The purpose of the study is to investigate the inhibition of hypoxia-induced angiogenesis after embolization in VX2 rabbit liver tumors by liposomal curcumin.

METHODS

A total of 54 VX2 rabbits were divided into three groups, and each group had three subgroups according to the sacrifice time. The animals in the control group (n=18) underwent sham embolization. Transcatheter arterial embolization (TAE)-treated group (n=18) animals underwent embolization with lipiodol (0.1 mL/kg body weight) and 90-180 µm polyvinyl alcohol (PVA) particles. Liposomal curcumin TAE-treated group (n=18) animals underwent embolization with liposomal curcumin (20 mg/kg body weight) mixed with lipiodol (0.1 mL/kg body weight) and 90-180 µm PVA particles.
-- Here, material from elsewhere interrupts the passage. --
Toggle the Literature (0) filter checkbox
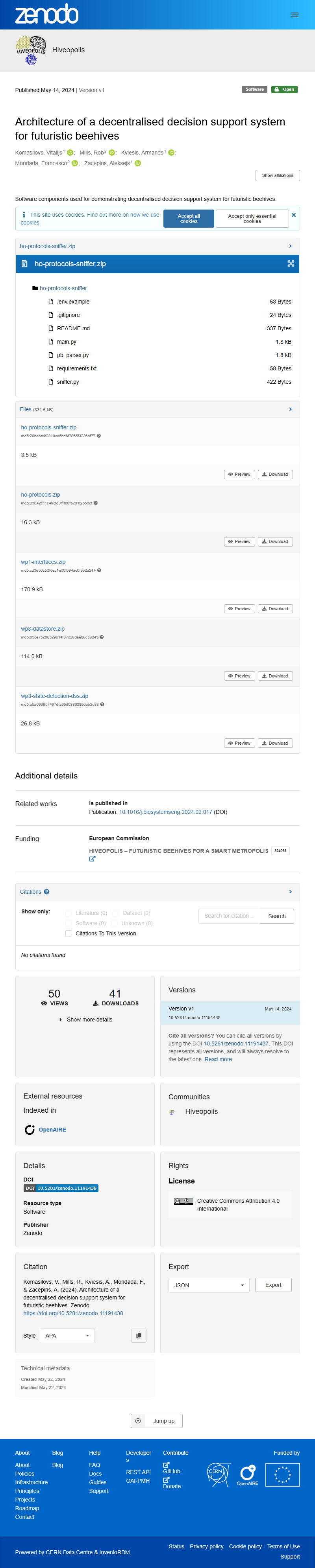Image resolution: width=315 pixels, height=1568 pixels. tap(69, 913)
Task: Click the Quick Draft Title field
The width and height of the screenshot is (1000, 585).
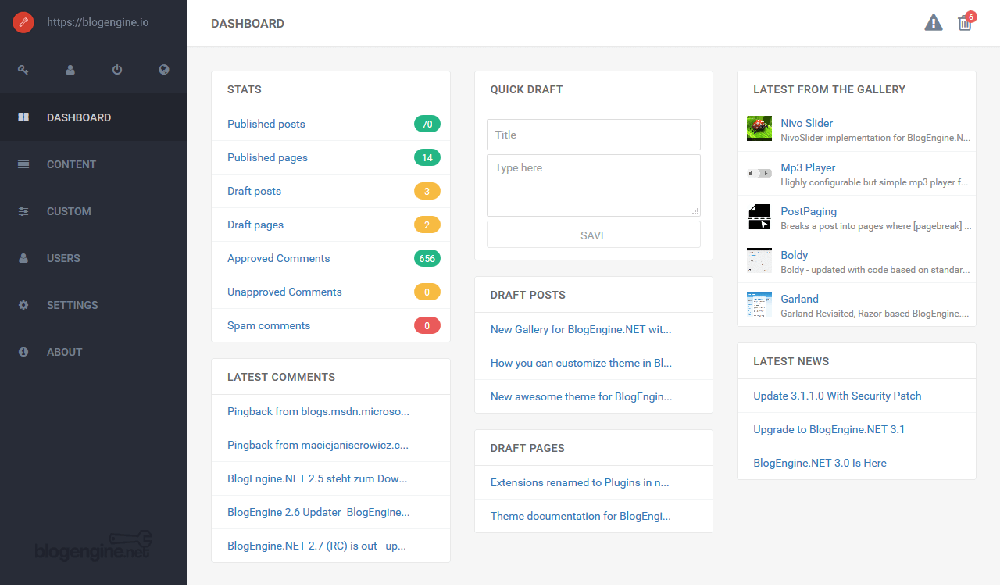Action: click(593, 135)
After embolization, the animals in each subgroup were sacrificed at 6 hours, 24 hours, and 3 days, and the tumor samples were collected. Immunohistochemical staining was performed to evaluate expression of hypoxia-inducible factor-1α (HIF-1α) and vascular endothelial growth factor (VEGF) proteins, and microvessel density (MVD). Real-time polymerase chain reaction was performed to examine VEGF mRNA levels.

RESULTS

The levels of HIF-1α and VEGF, and MVD in tumors of liposomal curcumin TAE-treated group were significantly decreased compared to the TAE-treated group (P<0.05). There was a slight decrease in tumor size in the liposomal curcumin TAE-treated group at third-day time points compared to the TAE-treated group; the difference was not statistically significant (P>0.05). The HIF-1α protein correlated considerably with VEGF mRNA (r=0.705, P=0.001) and protein (r=0.655, P=0.003), and MVD (r=0.521, P=0.027). A significant correlation between VEGF protein and MVD was noted as well (r=0.519, P=0.027).

CONCLUSIONS

Liposomal curcumin downregulates HIF-1α protein levels and inhibits hypoxia-induced angiogenesis after embolization in VX2 rabbit liver tumors.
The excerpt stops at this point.